DOCUMENT SECTION
- - -

The CAN bus is capable of speeds of up to 1 Mbps when the length of the bus wire pair is limited to 25-meters. Lowering the transmission speed will allow for longer lengths, up to 5 kilometers at 10 kbps. The messages passed over the bus are relatively short, up to 8 bytes of data with an 11-bit ID header and additional bits for error checking.

The bus is intended to be used as a multi-master network, where any node can initiate a transmission to another node. Data collisions and corruptions are handled efficiently in hardware with resending of lost or damaged packets occurring automatically.

The CAN in Automation group (CiA) was formed in 1992 to create standards that promoted the use of the CAN network. CANopen is one of several application protocols built atop CAN that adds significant structure to the electrical format. CANopen is, as the name suggests, an open protocol that has been widely adopted in automation and embedded control systems. Unlike Modbus which treats every device as a bank of memory and leaves the logical meaning of those memory locations up to the manufacturer, CANopen describes rich models of different devices used in common automation applications such as motion controllers, sensors, and encoders. Each type of device has a specification that describes common behavior and a standardized protocol for operation, while still allowing for additional customization for manufacturer-specific features. For example, every motion controller operates by taking a target position, velocity, and acceleration, but each manufacturer has a slightly different syntax to program these values. To be CANopen-compliant with the motion controller spec (CiA 402), the motion controller must implement a standard command structure that is manufacturer agnostic. This way two CANopen motion controllers from different manufacturers could be swapped out without altering communication software. This philosophical goal permeates the CANopen protocol establishing a generic interface for a wide range of devices. Here are just a few of the existing specifications:

CiA 301 – CANopen application layer and communication spec

CiA 314 – PLCs

CiA 402 – Drives and motion controllers interface to VFDs, servo controllers, and stepper motors

CiA 404 – Measuring devices

CiA 406 – Incremental and absolute encoders

CiA 408 – hydraulic valves

To accomplish this fabulous feat of automation abstraction, CANopen introduced the concept of an Object Dictionary. Every device type has an Object Dictionary that describes its basic properties such as manufacturer and device name along with configurable parameters like the network node id and communication bit rate. The memory location map for all of these parameters are well defined and discoverable by reading the Electronic Data Sheet, or EDS, as described in CiA-306-1. The EDS may be stored on device, or published separately via URL.

- - -

RAW DATA

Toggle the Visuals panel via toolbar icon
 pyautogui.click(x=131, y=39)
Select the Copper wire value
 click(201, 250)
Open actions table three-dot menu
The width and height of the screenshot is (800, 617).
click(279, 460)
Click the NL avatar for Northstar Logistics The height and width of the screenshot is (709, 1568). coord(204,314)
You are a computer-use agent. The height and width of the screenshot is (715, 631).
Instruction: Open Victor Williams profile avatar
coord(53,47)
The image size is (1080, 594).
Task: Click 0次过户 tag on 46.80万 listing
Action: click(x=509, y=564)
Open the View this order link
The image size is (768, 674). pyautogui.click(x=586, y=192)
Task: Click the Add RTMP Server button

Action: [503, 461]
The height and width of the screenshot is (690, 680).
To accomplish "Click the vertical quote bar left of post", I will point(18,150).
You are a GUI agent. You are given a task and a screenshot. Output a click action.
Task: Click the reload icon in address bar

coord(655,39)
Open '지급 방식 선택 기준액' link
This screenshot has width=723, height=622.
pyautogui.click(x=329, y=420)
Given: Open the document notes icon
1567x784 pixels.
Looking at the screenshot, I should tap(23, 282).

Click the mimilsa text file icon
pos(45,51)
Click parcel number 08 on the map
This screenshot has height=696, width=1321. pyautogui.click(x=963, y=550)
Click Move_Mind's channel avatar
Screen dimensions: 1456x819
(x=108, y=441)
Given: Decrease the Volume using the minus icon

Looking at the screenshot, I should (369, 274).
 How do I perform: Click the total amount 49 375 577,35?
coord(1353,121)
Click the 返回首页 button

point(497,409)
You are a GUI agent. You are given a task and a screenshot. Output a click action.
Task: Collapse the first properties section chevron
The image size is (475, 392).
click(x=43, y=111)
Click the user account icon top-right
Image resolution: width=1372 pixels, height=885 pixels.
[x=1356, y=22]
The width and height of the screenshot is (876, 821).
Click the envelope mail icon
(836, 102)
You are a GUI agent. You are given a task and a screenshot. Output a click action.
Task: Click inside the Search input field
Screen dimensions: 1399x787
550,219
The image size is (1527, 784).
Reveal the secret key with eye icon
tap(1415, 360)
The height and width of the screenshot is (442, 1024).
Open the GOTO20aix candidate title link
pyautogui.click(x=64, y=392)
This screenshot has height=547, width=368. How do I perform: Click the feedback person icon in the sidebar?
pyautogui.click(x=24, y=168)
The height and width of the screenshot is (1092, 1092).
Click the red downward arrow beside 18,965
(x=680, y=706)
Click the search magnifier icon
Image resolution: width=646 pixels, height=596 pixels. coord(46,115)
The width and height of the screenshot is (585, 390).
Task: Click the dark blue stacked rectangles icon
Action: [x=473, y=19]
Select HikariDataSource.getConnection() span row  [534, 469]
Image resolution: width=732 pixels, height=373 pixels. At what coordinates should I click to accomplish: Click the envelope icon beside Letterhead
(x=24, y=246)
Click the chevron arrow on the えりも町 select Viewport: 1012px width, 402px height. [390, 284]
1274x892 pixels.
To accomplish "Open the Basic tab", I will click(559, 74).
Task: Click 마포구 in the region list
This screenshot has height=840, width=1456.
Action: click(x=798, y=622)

- - -

THINGS TO DO
a. Transcribe the portion of the CAN bus text that begins with the words containing "The bus is intended" and ends with "packets occurring automatically.".
b. According to the CAN bus text, what bus length is possible when the transmission speed is lowered to 10 kbps?

COMPLETED EXERCISE
a.
The bus is intended to be used as a multi-master network, where any node can initiate a transmission to another node. Data collisions and corruptions are handled efficiently in hardware with resending of lost or damaged packets occurring automatically.

b. Up to 5 kilometers.